Resultate aus der dritten und vierten Woche

Zum ersten Mal seit vier Wochen hat die Schweizer Bevölkerung eine genügende Note erreicht. Bei den unter 20-Jährigen stieg die Beurteilung von 3,3 auf immerhin 3,9. Strenger waren die Teenager diese Woche mit der eigenen Familie: Von einer 5,1 in der Vorwoche, reichte es diese Woche nur für eine 4,9.

In Woche drei und vier teilen sich die eigene Familie und das Gesundheitswesen noch immer den ersten Platz mit der Note 5,2.

Die eigene Familie und das Gesundheitswesen teilen sich noch immer den ersten Platz mit der Note 5,2.

Verbessert hat sich in den vergangenen Wochen die Beurteilung des eigenen Arbeitgebers. Mit einer Note von 4,7 belegen die Arbeitgeber inzwischen gemeinsam mit der Armee Rang drei der Liste. «Viele haben im Zug der massiven Zunahme von Kurzarbeit realisiert, wie stark ihr eigener Arbeitgeber von der Krise betroffen ist und dass er für seine Angestellten Verantwortung übernimmt», sagt Comparis-Finanzexperte Leo Hug. Abzuwarten sei, ob sie das gleiche Verständnis und die nötige Geduld aufbringen, falls die Rückkehr zur Normalität unter Auflagen erfolgen sollte.

Resultate aus der zweiten Woche

In der zweiten Befragung in der Woche vom 30. März haben die Befragten die meisten Akteure besser benotet als in der Vorwoche. Die eigene Familie erhält die Note 5,3 und ist somit gemeinsam mit dem Gesundheitswesen (keine Veränderung zur Vorwoche) auf der besten Platzierung.

Zunahme der Finanzakteure

Am meisten gewonnen haben die Finanzakteure – sie bekommen diese Woche die Note 4,3. Comparis-Finanzexperte Leo Hug erklärt sich das so: «Natürlich ist der Lockdown wirtschaftlich einschneidend. Aber die Bevölkerung anerkennt offenbar die massiven Bemühungen der Banken, den Bund bei der Corona-KMU-Kreditvergabe zu unterstützen.»

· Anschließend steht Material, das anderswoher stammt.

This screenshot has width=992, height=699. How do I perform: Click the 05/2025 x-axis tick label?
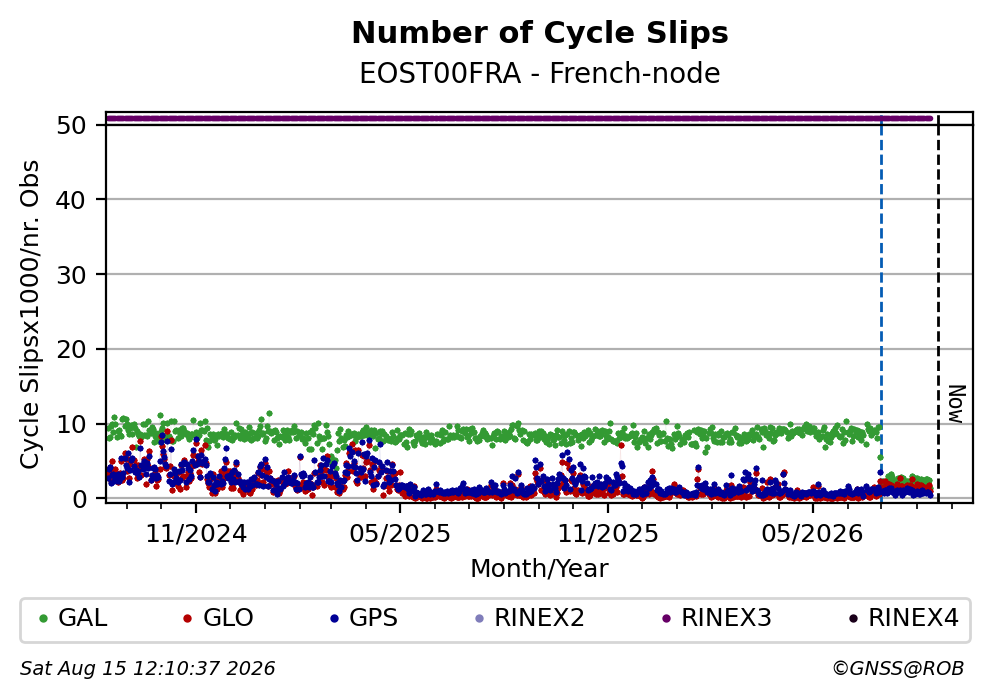point(400,535)
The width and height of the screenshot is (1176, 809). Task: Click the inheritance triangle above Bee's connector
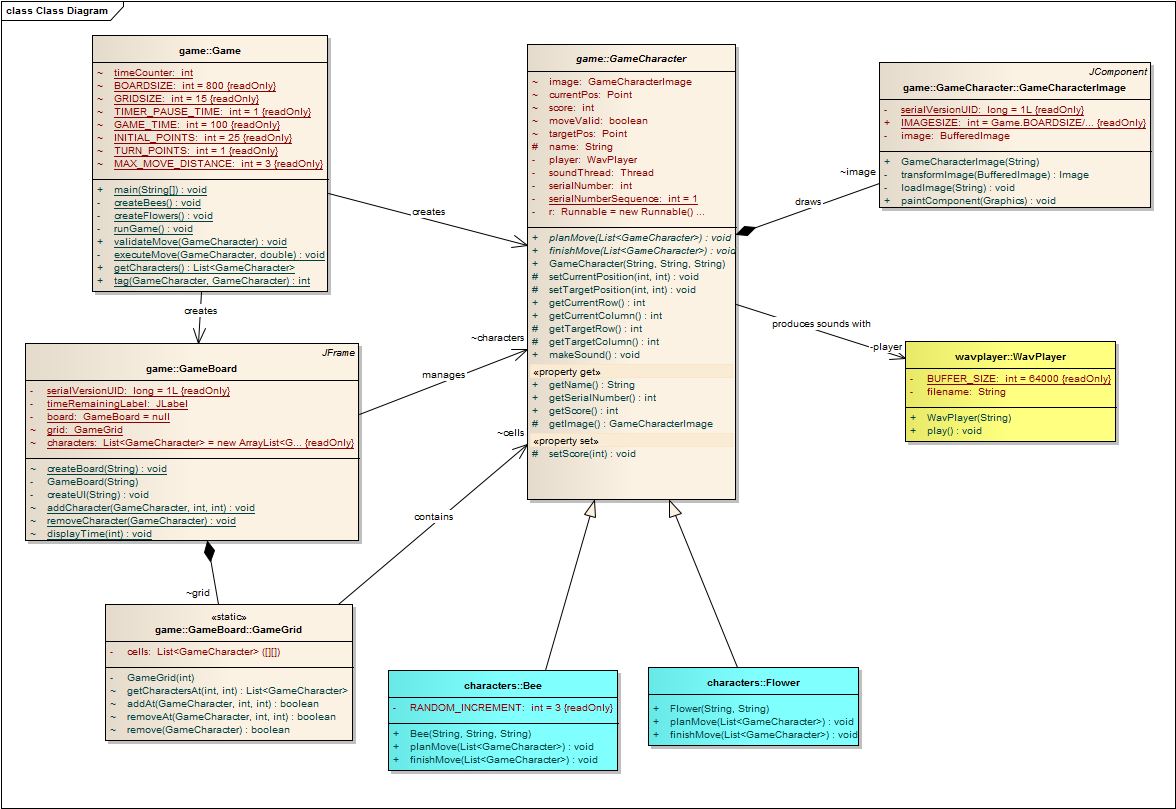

Das Verhalten der Schweizer Bevölkerung wurde zwar auch diese Woche etwas besser beurteilt als letzte Woche, bleibt aber weiterhin ungenügend, es gibt eine 3,9.

Resultate aus der ersten Woche

In der ersten Befragung, in der Woche vom 23. März, hat das Schweizer Gesundheitswesen, also die Spitäler, Praxen, medizinische Hotlines, die beste Bewertung, nämlich eine 5,27 bekommen. Die zweitbeste Platzierung hatte mit einer Note von 5,17 die eigene Familie.

Die zweitbeste Platzierung hatte mit einer Note von 5,17 die eigene Familie. «Offenbar haben sich viele Familien in dieser schwierigen Situation zusammengerauft und halten zusammen, um sich den neuen Gegebenheiten anzupassen», sagte Liane Nagengast, Senior Researcherin bei Marketagent.

Im Mittelfeld tummelten sich die Leistung der Armee (4,75), dem eigenen Arbeitgeber (4,52) und der Regierung (4,4). Gerade die Bewertung der Regierung war für den Comparis-Experten Felix Schneuwly ein überraschendes Urteil. «Angesichts der schnellen und unbürokratischen Hilfe für die Firmen, Angestellten und Selbstständigerwerbenden ist das schwer verständlich. Offensichtlich werden aber die Einschränkungen der Wirtschaftstätigkeit und der persönlichen Freiheit als zu einschneidend empfunden.»

Die schlechteste Bewertung verteile die Schweizer Bevölkerung sich selbst: Die Befragten benoteten das Verhalten der Schweizer Bevölkerung mit 3,76 als ungenügend. Besonders kritisch gegenüber dem Verhalten der Bevölkerung zeigten sich die 16- bis 19-Jährigen. Sie gaben im Durchschnitt eine Note von 3,3, die 20- bis 39-Jährigen eine 3,4.

Methodik und Hintergrund

Comparis führt zusammen mit dem Marktforschungsinstitut Marketagent ein wöchentliches Stimmungsbarometer zur Bewältigung der Corona-Krise durch. In einer repräsentativen Befragung kann die Schweizer Bevölkerung die Massnahmen der Akteure benoten von 1 (schwach) bis 6 (sehr gut). Als Akteure gelten: Das Gesundheitswesen (Spitäler, Arztpraxen, medizinische Hotlines etc.), die Regierung, die eigene Familie, der eigene Arbeitgeber, Finanzakteure (Banken, Versicherungen, Nationalbank etc.), die Armee und die Bevölkerung.